Dziewczyny, a co tam mamy sobie żałować zamówień. Raz się żyje. Róże nie są aż tak drogie jak kiedyś. Czasem za jakieś jednoroczne rośliny też się tyle płaci, a jesienią się je wyrzuca. Jeśli tylko jest jeszcze jakieś miejsce na rabatach, to zamawiajmy. No i sadźmy nawet teraz, jak radzi Alutka. Może już zimy wcale nie będzie, skoro rośliny, jak w przypadku Sabinki, wystartowały już z ziemi.

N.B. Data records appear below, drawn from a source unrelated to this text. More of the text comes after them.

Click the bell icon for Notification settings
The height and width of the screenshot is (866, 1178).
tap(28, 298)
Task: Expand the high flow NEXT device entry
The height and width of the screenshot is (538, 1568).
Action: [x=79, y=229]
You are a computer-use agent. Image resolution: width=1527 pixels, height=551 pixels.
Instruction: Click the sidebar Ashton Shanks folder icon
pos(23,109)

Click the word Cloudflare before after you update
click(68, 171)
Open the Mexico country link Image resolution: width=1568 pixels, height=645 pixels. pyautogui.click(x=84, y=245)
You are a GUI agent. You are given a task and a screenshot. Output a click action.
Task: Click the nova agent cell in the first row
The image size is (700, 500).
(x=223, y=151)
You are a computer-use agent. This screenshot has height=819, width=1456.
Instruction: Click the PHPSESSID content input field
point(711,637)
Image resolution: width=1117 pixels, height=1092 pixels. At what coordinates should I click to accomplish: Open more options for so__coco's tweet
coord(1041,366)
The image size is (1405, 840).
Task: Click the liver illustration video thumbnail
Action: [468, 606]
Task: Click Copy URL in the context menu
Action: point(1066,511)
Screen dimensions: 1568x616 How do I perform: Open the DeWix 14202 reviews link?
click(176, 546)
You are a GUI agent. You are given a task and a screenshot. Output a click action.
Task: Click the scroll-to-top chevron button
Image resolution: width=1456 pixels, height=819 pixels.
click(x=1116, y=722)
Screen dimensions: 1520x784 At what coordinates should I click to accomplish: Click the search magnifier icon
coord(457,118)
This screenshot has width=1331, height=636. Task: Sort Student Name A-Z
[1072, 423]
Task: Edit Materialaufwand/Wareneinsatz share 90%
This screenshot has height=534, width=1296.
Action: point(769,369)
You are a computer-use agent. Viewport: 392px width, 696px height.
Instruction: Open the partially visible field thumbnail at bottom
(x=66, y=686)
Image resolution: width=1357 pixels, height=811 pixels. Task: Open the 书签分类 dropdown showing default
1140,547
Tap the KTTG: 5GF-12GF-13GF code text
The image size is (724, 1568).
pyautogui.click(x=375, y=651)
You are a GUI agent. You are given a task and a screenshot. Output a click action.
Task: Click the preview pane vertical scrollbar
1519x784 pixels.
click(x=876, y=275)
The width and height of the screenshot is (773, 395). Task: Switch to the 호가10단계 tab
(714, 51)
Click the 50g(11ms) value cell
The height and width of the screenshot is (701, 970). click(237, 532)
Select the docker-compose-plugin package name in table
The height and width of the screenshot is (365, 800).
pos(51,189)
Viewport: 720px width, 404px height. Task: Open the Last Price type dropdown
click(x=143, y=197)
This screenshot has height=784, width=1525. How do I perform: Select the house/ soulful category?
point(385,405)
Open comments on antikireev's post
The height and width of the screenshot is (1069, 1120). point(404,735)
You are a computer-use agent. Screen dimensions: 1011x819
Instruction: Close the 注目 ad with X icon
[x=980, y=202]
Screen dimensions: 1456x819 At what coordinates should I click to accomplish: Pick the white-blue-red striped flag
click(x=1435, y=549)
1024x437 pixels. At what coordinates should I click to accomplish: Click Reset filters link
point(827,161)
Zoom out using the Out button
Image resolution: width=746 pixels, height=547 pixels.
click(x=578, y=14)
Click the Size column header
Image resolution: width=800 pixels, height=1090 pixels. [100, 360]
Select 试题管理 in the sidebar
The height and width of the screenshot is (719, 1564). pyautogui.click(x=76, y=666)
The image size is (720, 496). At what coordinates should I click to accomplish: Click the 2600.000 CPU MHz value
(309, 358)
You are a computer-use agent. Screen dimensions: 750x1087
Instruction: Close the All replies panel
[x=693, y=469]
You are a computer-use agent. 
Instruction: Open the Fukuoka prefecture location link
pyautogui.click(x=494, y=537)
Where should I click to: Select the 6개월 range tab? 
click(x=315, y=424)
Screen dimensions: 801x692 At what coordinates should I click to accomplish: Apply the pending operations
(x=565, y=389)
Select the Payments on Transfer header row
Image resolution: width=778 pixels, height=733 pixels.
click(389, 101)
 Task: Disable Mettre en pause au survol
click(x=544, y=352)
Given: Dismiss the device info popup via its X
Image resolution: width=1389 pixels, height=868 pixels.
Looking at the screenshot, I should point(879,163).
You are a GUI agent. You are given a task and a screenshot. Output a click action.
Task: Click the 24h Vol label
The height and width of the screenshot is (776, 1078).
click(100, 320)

Na dzisiejszy wieczór kolejne róże z alfabetu. Na literkę
H.
Heidi Klum. Ależ to chorowita odmiana. Przynajmniej u mnie. Przyrasta bardzo powoli, ale co roku ma więcej kwiatów. Kolor niespotykany, kwiat piękny i cudowny zapach. Jednak szybko łapie plamistość i w sierpniu już stoi cała goła. Wiem, że u niektórych ta róża jest dość zdrowa, lecz większość osób narzeka na tę odmianę. Pewnie mam kiepskie sadzonki. U mnie dwie sztuki posadziłam w pewnej odległości od innych róż, żeby nie zarażały. I choć pozbywam się odmian chorowitych, to jakoś nie mam serca, aby te róże usunąć.